- EXERCISE MATERIAL
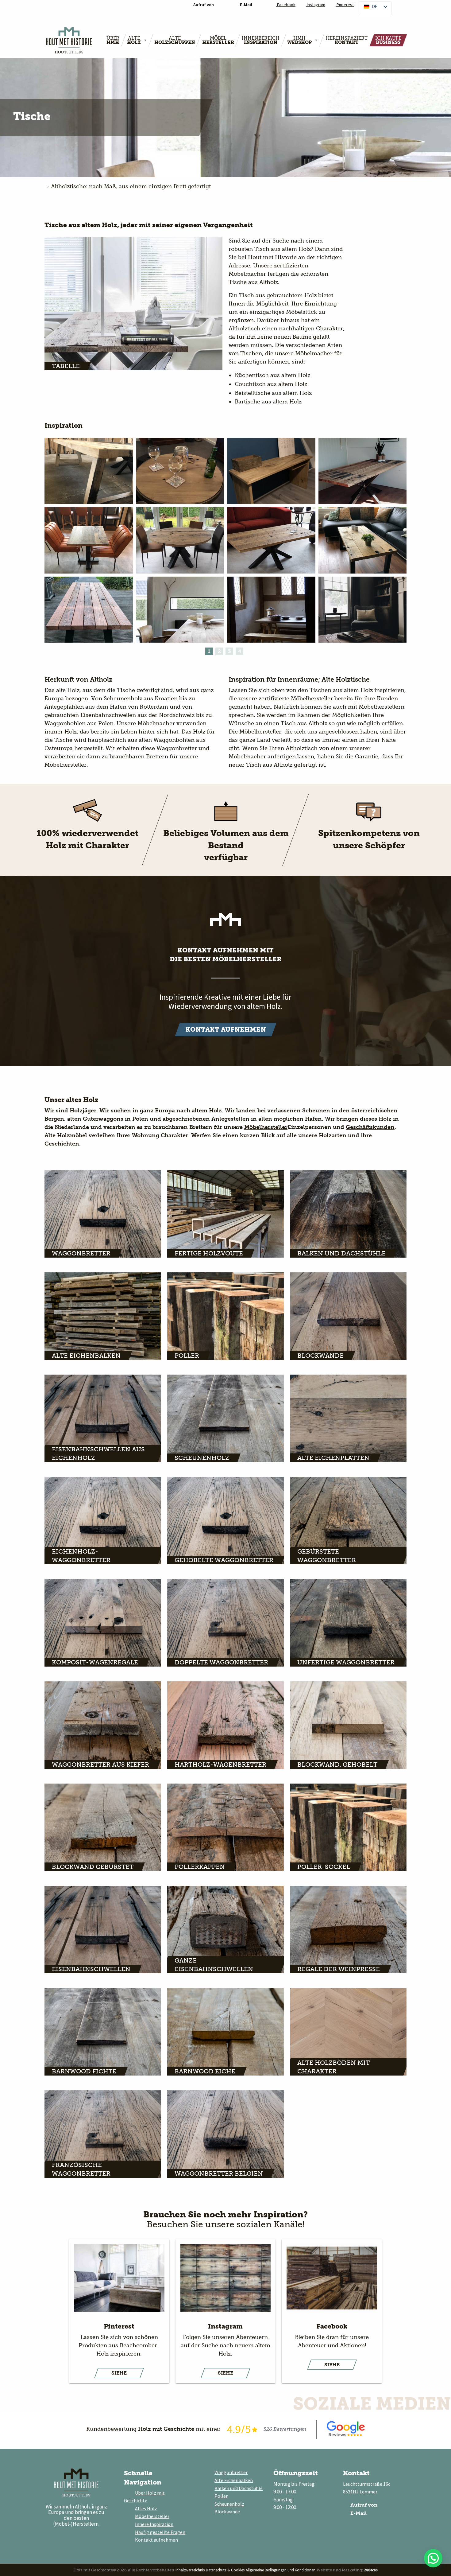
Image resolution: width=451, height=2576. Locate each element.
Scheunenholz (229, 2504)
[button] (433, 2558)
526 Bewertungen (285, 2429)
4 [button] (239, 651)
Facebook (285, 4)
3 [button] (229, 651)
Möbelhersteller (265, 1127)
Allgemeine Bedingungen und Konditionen (280, 2569)
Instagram (315, 4)
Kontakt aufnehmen (156, 2540)
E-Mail (358, 2513)
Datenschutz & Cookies (225, 2569)
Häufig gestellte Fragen (160, 2532)
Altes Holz (146, 2508)
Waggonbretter (231, 2472)
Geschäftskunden (370, 1127)
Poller (221, 2496)
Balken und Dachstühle (238, 2488)
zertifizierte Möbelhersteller (296, 698)
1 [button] (209, 651)
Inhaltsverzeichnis (190, 2569)
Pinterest (345, 4)
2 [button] (219, 651)
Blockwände (227, 2511)
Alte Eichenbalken (233, 2480)
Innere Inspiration (154, 2524)
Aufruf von (363, 2505)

- EXERCISE BRIEF
Up to and including the last line above, starting with the line that contains "Blockwände (227, 2511)", return each line exactly and nothing else.

- TASK SOLUTION
Blockwände (227, 2511)
Alte Eichenbalken (233, 2480)
Innere Inspiration (154, 2524)
Aufruf von (363, 2505)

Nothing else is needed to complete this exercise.